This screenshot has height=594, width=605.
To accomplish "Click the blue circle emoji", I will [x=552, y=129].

·····

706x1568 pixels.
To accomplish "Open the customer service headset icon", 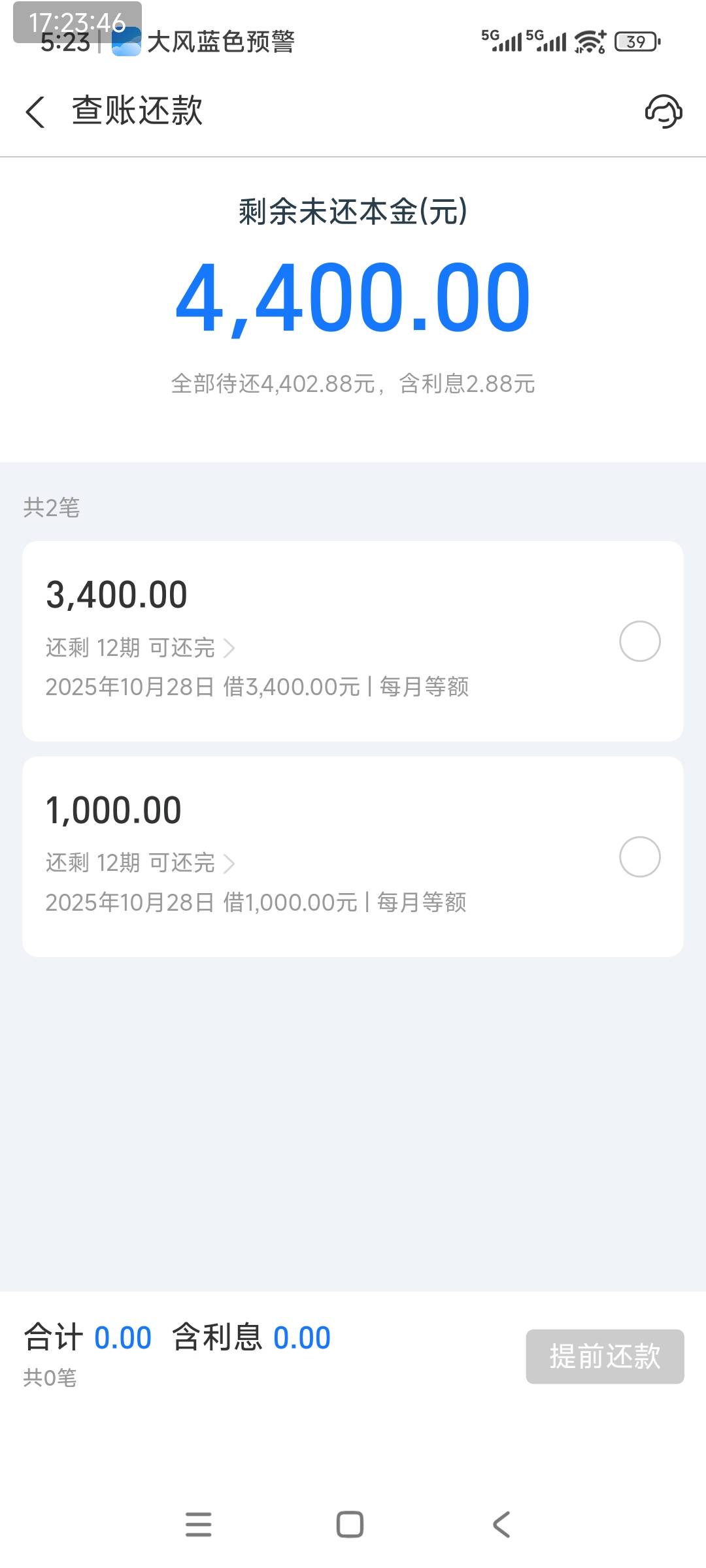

·····

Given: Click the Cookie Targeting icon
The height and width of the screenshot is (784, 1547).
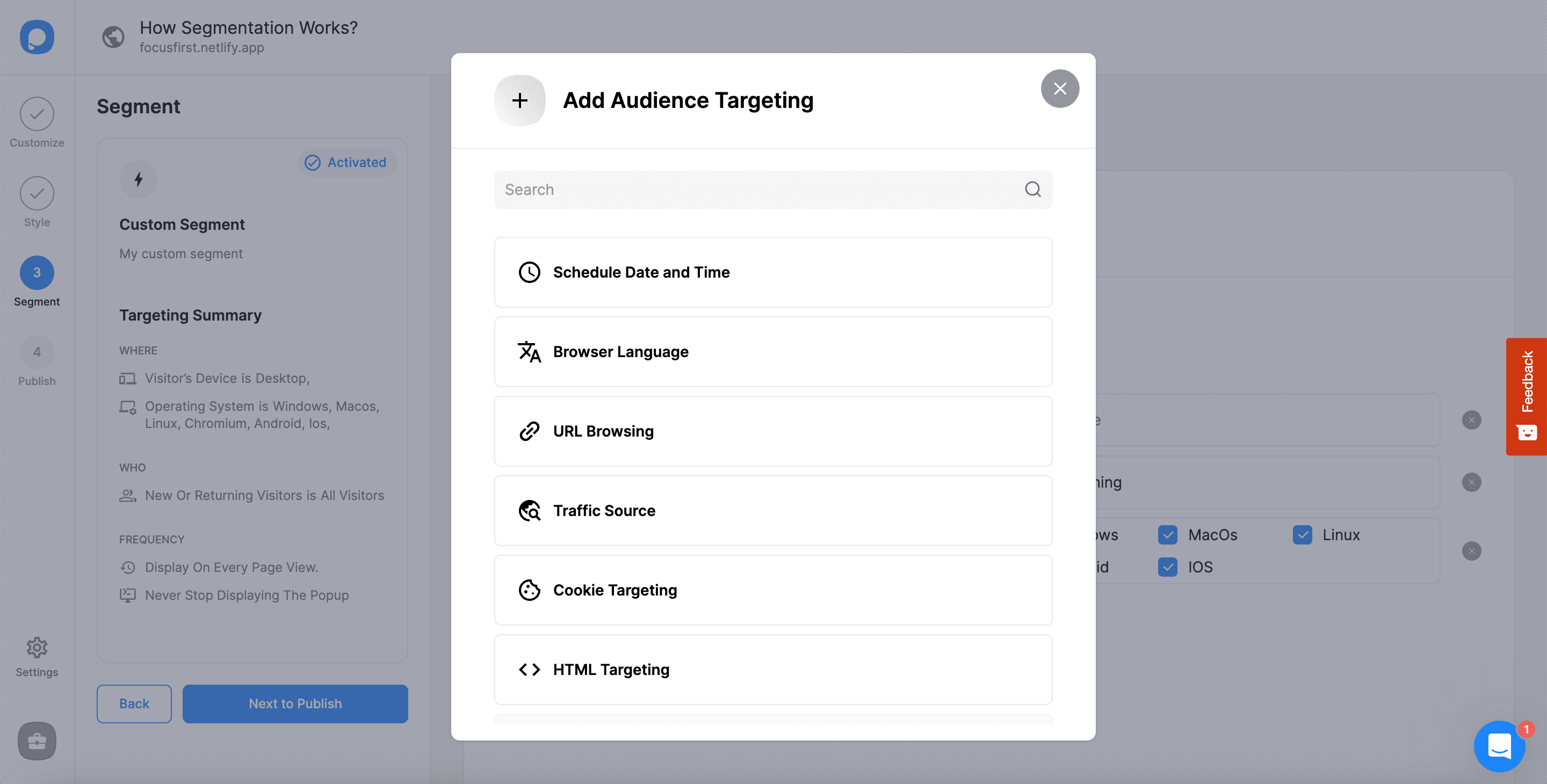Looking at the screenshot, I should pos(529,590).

·····

• **WHAT YOU NEED TO DO**
Every line above that includes the word "Click" must appear in the answer.

• **WORKED SOLUTION**
To accomplish "Click the blue circle emoji", I will [x=552, y=129].
Given: Click the Cookie Targeting icon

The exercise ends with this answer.